>> Start
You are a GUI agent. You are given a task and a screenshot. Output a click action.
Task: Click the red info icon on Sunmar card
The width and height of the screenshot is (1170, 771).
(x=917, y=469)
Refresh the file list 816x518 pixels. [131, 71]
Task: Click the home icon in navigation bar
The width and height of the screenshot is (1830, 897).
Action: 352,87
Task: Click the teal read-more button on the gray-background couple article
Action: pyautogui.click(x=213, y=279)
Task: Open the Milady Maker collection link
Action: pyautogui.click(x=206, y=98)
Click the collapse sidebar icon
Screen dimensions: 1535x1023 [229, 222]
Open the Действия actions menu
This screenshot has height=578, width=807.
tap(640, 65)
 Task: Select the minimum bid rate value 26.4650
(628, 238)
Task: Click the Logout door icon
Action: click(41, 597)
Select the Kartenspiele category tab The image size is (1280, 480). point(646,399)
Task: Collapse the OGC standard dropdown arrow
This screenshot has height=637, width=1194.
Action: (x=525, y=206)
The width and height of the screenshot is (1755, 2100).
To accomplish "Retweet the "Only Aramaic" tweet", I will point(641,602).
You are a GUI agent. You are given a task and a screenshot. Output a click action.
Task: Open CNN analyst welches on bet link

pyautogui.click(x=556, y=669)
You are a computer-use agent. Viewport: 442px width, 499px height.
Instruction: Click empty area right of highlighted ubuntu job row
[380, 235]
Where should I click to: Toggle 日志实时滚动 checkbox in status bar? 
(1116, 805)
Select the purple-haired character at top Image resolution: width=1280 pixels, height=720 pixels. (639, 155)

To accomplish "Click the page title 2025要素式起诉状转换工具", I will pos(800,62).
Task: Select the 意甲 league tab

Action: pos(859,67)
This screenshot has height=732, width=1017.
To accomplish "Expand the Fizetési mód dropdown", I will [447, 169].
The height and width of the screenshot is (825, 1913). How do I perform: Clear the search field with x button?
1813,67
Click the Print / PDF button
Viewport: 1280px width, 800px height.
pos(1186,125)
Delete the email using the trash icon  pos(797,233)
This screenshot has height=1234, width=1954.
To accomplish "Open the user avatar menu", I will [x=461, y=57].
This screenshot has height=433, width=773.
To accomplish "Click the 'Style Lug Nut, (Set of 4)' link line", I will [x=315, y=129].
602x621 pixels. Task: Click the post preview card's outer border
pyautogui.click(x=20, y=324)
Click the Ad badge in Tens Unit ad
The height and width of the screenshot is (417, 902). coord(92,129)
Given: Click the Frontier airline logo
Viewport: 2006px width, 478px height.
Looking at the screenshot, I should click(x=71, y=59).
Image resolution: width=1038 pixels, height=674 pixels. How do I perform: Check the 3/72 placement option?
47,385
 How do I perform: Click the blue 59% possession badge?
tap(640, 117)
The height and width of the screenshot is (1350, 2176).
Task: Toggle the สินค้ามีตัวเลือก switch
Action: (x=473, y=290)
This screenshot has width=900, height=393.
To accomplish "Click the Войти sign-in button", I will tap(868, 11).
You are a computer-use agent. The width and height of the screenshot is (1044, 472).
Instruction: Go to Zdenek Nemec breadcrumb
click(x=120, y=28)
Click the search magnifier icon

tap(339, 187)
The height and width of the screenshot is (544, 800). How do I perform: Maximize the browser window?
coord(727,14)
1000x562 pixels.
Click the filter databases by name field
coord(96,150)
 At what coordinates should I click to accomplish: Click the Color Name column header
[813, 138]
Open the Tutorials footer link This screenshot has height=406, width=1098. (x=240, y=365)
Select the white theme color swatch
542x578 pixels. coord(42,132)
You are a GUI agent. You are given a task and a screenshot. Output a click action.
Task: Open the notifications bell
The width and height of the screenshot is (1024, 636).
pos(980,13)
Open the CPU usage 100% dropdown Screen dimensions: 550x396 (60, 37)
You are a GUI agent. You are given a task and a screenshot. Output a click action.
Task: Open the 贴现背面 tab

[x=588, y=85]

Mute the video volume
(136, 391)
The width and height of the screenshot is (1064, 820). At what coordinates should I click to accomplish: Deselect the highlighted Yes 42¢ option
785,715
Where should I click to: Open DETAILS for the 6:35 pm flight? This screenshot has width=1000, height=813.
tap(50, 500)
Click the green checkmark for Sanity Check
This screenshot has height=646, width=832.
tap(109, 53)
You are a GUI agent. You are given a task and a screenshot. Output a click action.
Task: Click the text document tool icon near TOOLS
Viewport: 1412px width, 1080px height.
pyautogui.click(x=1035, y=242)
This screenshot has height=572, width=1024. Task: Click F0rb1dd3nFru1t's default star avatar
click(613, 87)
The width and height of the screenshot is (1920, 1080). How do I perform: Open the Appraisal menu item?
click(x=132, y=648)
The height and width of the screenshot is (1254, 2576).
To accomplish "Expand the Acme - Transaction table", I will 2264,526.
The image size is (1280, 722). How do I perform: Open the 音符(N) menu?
>> End
◆ GOAL ◆
Turn the lines above into a JSON list of strings with one string per line, skipping any blank lines.

◆ ANSWER TO THIS TASK ◆
[
  "You are a GUI agent. You are given a task and a screenshot. Output a click action.",
  "Task: Click the red info icon on Sunmar card",
  "The width and height of the screenshot is (1170, 771).",
  "(x=917, y=469)",
  "Refresh the file list 816x518 pixels. [131, 71]",
  "Task: Click the home icon in navigation bar",
  "The width and height of the screenshot is (1830, 897).",
  "Action: 352,87",
  "Task: Click the teal read-more button on the gray-background couple article",
  "Action: pyautogui.click(x=213, y=279)",
  "Task: Open the Milady Maker collection link",
  "Action: pyautogui.click(x=206, y=98)",
  "Click the collapse sidebar icon",
  "Screen dimensions: 1535x1023 [229, 222]",
  "Open the Действия actions menu",
  "This screenshot has height=578, width=807.",
  "tap(640, 65)",
  " Task: Select the minimum bid rate value 26.4650",
  "(628, 238)",
  "Task: Click the Logout door icon",
  "Action: click(41, 597)",
  "Select the Kartenspiele category tab The image size is (1280, 480). point(646,399)",
  "Task: Collapse the OGC standard dropdown arrow",
  "This screenshot has height=637, width=1194.",
  "Action: (x=525, y=206)",
  "The width and height of the screenshot is (1755, 2100).",
  "To accomplish \"Retweet the \"Only Aramaic\" tweet\", I will point(641,602).",
  "You are a GUI agent. You are given a task and a screenshot. Output a click action.",
  "Task: Open CNN analyst welches on bet link",
  "pyautogui.click(x=556, y=669)",
  "You are a computer-use agent. Viewport: 442px width, 499px height.",
  "Instruction: Click empty area right of highlighted ubuntu job row",
  "[380, 235]",
  "Where should I click to: Toggle 日志实时滚动 checkbox in status bar? ",
  "(1116, 805)",
  "Select the purple-haired character at top Image resolution: width=1280 pixels, height=720 pixels. (639, 155)",
  "To accomplish \"Click the page title 2025要素式起诉状转换工具\", I will pos(800,62).",
  "Task: Select the 意甲 league tab",
  "Action: pos(859,67)",
  "This screenshot has height=732, width=1017.",
  "To accomplish \"Expand the Fizetési mód dropdown\", I will [447, 169].",
  "The height and width of the screenshot is (825, 1913). How do I perform: Clear the search field with x button?",
  "1813,67",
  "Click the Print / PDF button",
  "Viewport: 1280px width, 800px height.",
  "pos(1186,125)",
  "Delete the email using the trash icon  pos(797,233)",
  "This screenshot has height=1234, width=1954.",
  "To accomplish \"Open the user avatar menu\", I will [x=461, y=57].",
  "This screenshot has height=433, width=773.",
  "To accomplish \"Click the 'Style Lug Nut, (Set of 4)' link line\", I will [x=315, y=129].",
  "602x621 pixels. Task: Click the post preview card's outer border",
  "pyautogui.click(x=20, y=324)",
  "Click the Ad badge in Tens Unit ad",
  "The height and width of the screenshot is (417, 902). coord(92,129)",
  "Given: Click the Frontier airline logo",
  "Viewport: 2006px width, 478px height.",
  "Looking at the screenshot, I should click(x=71, y=59).",
  "Image resolution: width=1038 pixels, height=674 pixels. How do I perform: Check the 3/72 placement option?",
  "47,385",
  " How do I perform: Click the blue 59% possession badge?",
  "tap(640, 117)",
  "The height and width of the screenshot is (1350, 2176).",
  "Task: Toggle the สินค้ามีตัวเลือก switch",
  "Action: (x=473, y=290)",
  "This screenshot has width=900, height=393.",
  "To accomplish \"Click the Войти sign-in button\", I will tap(868, 11).",
  "You are a computer-use agent. The width and height of the screenshot is (1044, 472).",
  "Instruction: Go to Zdenek Nemec breadcrumb",
  "click(x=120, y=28)",
  "Click the search magnifier icon",
  "tap(339, 187)",
  "The height and width of the screenshot is (544, 800). How do I perform: Maximize the browser window?",
  "coord(727,14)",
  "1000x562 pixels.",
  "Click the filter databases by name field",
  "coord(96,150)",
  " At what coordinates should I click to accomplish: Click the Color Name column header",
  "[813, 138]",
  "Open the Tutorials footer link This screenshot has height=406, width=1098. (x=240, y=365)",
  "Select the white theme color swatch",
  "542x578 pixels. coord(42,132)",
  "You are a GUI agent. You are given a task and a screenshot. Output a click action.",
  "Task: Open the notifications bell",
  "The width and height of the screenshot is (1024, 636).",
  "pos(980,13)",
  "Open the CPU usage 100% dropdown Screen dimensions: 550x396 (60, 37)",
  "You are a GUI agent. You are given a task and a screenshot. Output a click action.",
  "Task: Open the 贴现背面 tab",
  "[x=588, y=85]",
  "Mute the video volume",
  "(136, 391)",
  "The width and height of the screenshot is (1064, 820). At what coordinates should I click to accomplish: Deselect the highlighted Yes 42¢ option",
  "785,715",
  "Where should I click to: Open DETAILS for the 6:35 pm flight? This screenshot has width=1000, height=813.",
  "tap(50, 500)",
  "Click the green checkmark for Sanity Check",
  "This screenshot has height=646, width=832.",
  "tap(109, 53)",
  "You are a GUI agent. You are given a task and a screenshot. Output a click action.",
  "Task: Click the text document tool icon near TOOLS",
  "Viewport: 1412px width, 1080px height.",
  "pyautogui.click(x=1035, y=242)",
  "This screenshot has height=572, width=1024. Task: Click F0rb1dd3nFru1t's default star avatar",
  "click(613, 87)",
  "The width and height of the screenshot is (1920, 1080). How do I perform: Open the Appraisal menu item?",
  "click(x=132, y=648)",
  "The height and width of the screenshot is (1254, 2576).",
  "To accomplish \"Expand the Acme - Transaction table\", I will 2264,526.",
  "The image size is (1280, 722). How do I perform: Open the 音符(N) menu?"
]